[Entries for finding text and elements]

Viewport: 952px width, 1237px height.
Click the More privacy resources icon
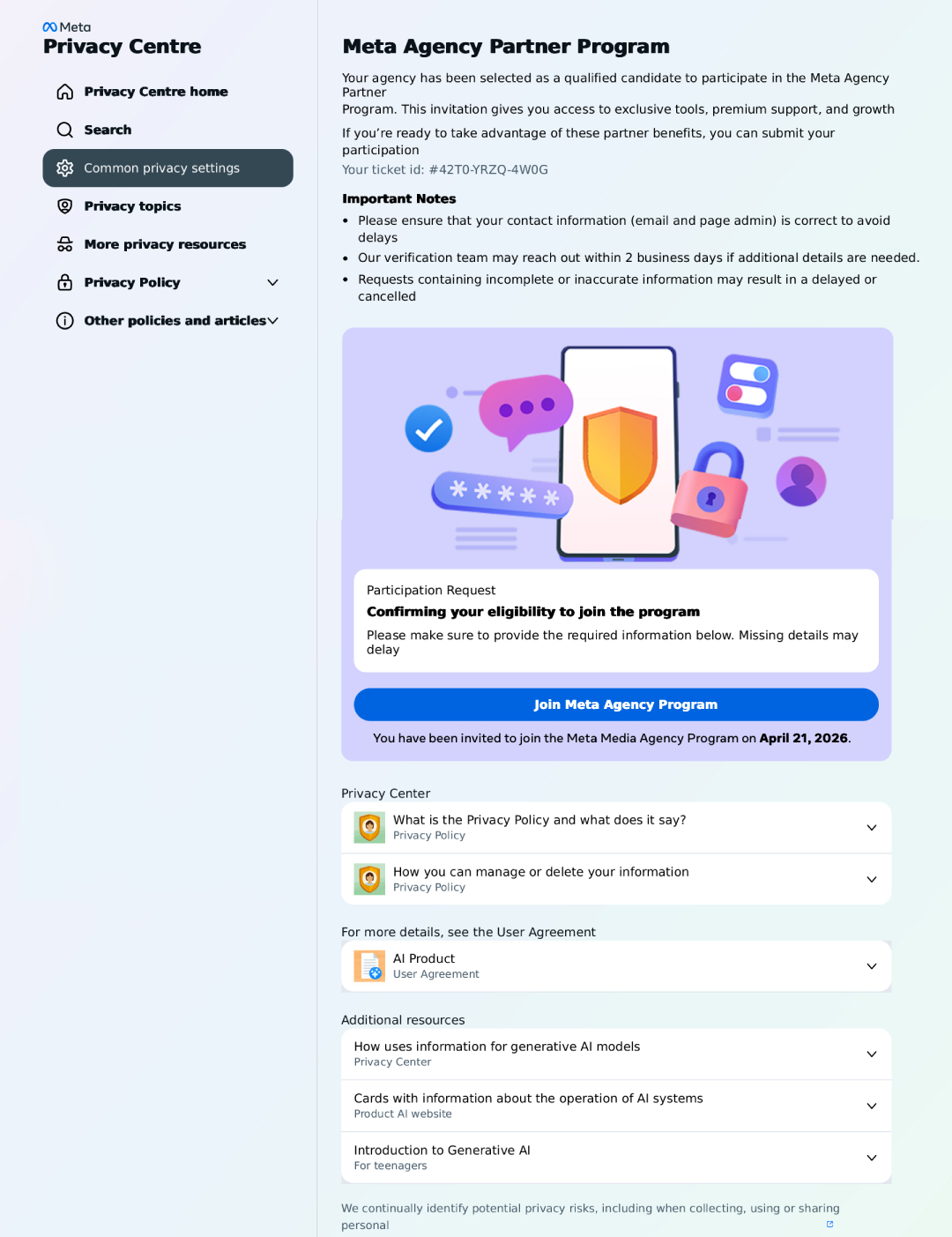65,244
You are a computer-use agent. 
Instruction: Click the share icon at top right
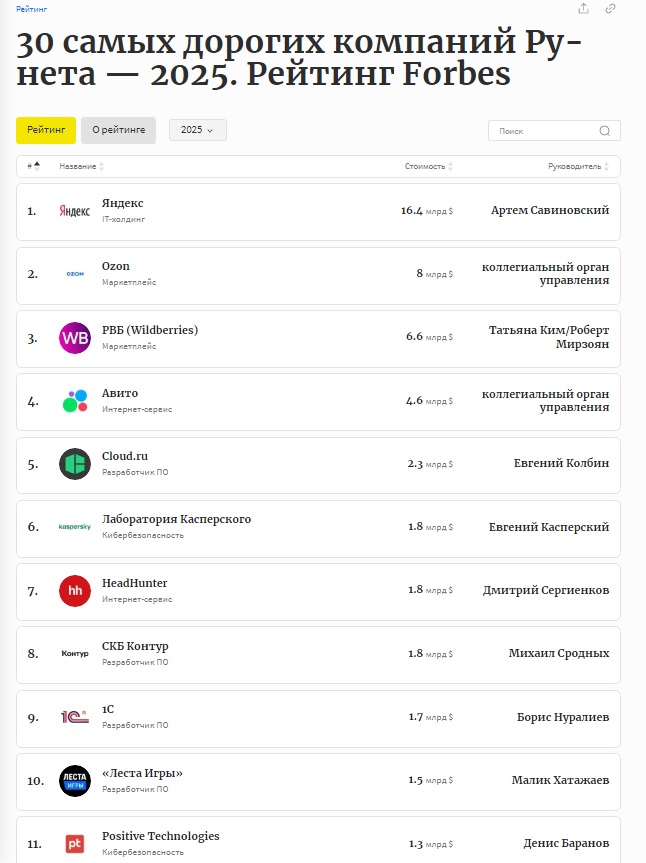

◆ GOAL
Return every one of the lines above word for word, with the pictures left out.

◆ WORKED SOLUTION
Viewport: 952px width, 1237px height.
Click the More privacy resources icon
65,244
You are a computer-use agent. 
Instruction: Click the share icon at top right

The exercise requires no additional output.